Jasper Barenberg, Korrespondent in Washington

In der nächsten Zeit sollen weitere Termine vor Gericht stattfinden. Die Ermittlungen dauern noch an. Tyler Robinson ist inzwischen eine Strafverteidigerin zugewiesen worden. Am Ende wird eine Geschworenenjury, die noch ausgewählt werden muss, das Strafmaß festlegen.

Kritik von Amnesty International

Es werden also noch Wochen oder Monate bis zum Prozess vergehen, so Jasper Barenberg. Dennoch hat der Staatsanwalt bereits in diesem frühen Stadium die Todesstrafe gefordert. Gleichzeitig betonte er mehrfach, dass alles getan werde, damit der Angeklagte ein faires und unparteiisches Verfahren bekommt.

Sumit Bhattacharyya hat daran so seine Zweifel. Er ist USA-Experte der deutschen Sektion von Amnesty International und sieht die bisherigen Aussagen sowohl vonseiten der Politik als auch der Staatsanwaltschaft kritisch.

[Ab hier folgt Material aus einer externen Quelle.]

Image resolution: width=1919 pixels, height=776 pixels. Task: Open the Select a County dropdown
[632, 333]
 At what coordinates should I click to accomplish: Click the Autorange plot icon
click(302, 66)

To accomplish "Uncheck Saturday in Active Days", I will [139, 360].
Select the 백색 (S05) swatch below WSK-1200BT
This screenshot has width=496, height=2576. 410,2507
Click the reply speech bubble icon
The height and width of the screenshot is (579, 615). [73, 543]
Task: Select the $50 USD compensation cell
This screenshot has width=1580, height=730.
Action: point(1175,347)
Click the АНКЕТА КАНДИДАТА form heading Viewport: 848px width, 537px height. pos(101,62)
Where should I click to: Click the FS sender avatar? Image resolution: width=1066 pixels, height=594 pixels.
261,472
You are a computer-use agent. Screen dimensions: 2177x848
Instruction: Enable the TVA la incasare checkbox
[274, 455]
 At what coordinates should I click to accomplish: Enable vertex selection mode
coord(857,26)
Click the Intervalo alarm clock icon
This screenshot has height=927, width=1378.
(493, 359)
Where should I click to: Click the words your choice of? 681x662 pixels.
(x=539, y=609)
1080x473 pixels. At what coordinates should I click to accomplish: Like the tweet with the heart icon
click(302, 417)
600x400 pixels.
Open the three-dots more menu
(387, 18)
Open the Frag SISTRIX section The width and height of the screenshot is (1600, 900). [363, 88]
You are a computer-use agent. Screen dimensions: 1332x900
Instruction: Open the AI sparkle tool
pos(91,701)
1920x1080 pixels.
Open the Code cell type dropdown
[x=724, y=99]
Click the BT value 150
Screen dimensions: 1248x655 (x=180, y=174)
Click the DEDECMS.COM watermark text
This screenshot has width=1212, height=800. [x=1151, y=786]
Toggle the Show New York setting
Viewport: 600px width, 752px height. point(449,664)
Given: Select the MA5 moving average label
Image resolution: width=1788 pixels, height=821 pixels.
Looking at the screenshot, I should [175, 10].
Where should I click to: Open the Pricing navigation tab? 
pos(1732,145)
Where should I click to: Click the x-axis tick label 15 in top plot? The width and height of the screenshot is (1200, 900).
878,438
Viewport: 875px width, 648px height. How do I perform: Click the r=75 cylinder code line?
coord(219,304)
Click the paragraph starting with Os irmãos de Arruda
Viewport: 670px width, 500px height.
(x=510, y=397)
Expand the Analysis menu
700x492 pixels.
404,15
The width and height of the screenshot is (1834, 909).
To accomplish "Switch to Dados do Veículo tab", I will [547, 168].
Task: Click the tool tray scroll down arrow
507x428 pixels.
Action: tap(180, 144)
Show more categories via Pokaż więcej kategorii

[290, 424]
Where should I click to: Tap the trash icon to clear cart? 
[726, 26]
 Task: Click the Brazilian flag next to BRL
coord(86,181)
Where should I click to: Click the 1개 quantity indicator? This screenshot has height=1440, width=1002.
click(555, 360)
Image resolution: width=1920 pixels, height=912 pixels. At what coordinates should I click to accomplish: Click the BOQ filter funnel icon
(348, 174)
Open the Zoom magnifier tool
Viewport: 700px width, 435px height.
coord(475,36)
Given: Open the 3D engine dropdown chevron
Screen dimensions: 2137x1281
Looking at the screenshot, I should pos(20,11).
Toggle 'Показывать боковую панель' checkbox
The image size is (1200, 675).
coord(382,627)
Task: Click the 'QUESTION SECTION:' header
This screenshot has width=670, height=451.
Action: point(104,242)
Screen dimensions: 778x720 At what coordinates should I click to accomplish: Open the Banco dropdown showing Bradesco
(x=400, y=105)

"Die Ermittlungen laufen noch. Zu einem so frühen Zeitpunkt bereits die Todesstrafe zu fordern, kommt einer Vorverurteilung gleich."
Sumit Bhattacharyya, Amnesty International

Amnesty International ist grundsätzlich gegen das Töten von Menschen und damit gegen die Todesstrafe. Studien zeigen, dass viele Todesurteile später wieder aufgehoben werden. Zudem gibt es keine Belege dafür, dass die Androhung der Todesstrafe Menschen von einem Mord abhält.

In Bezug auf den Angeklagten Tyler Robinson sagt Sumit Bhattacharyya: "Es ist nicht einmal bewiesen, dass er die Tat begangen hat. Und selbst wenn, müssen Umstände wie seine geistige und psychische Verfassung berücksichtigt werden. Noch ist gar nicht klar, ob er zum Zeitpunkt der Tat überhaupt schuldfähig war." All das müsse gründlich untersucht werden, und das brauche Zeit. "Seriöse Aussagen sind derzeit nicht möglich."

Einschätzung der Beweislast

Durch die Trump-Administration stehe die Justiz in den USA unter Druck, sagt Sumit Bhattacharyya. Für die Richter, die mit dem Fall Tyler Robinson befasst sind, sieht er derzeit jedoch keine Anhaltspunkte, dass sie politisch beeinflusst werden. Dennoch sagt Bhattacharyya, dass die Richter ein Interesse daran hätten, klare Urteile zu fällen. "Daher denke ich, dass auch ohne politischen Druck die Wahrscheinlichkeit einer Verurteilung relativ hoch ist", sagt er.

Korrespondent Jasper Barenberg verweist auf die Einschätzungen ehemaliger Staatsanwält*innen: "Sie sagen durch die Bank, dass die Beweislast schon ganz am Anfang des Verfahrens, obwohl die Ermittlungen noch laufen, wirklich erdrückend ist." Am Ende, betont der Journalist, bleibt die Frage, ob eine Jury das auch so sieht. "Aber die Wahrscheinlichkeit halte ich für sehr hoch", so Barenberg.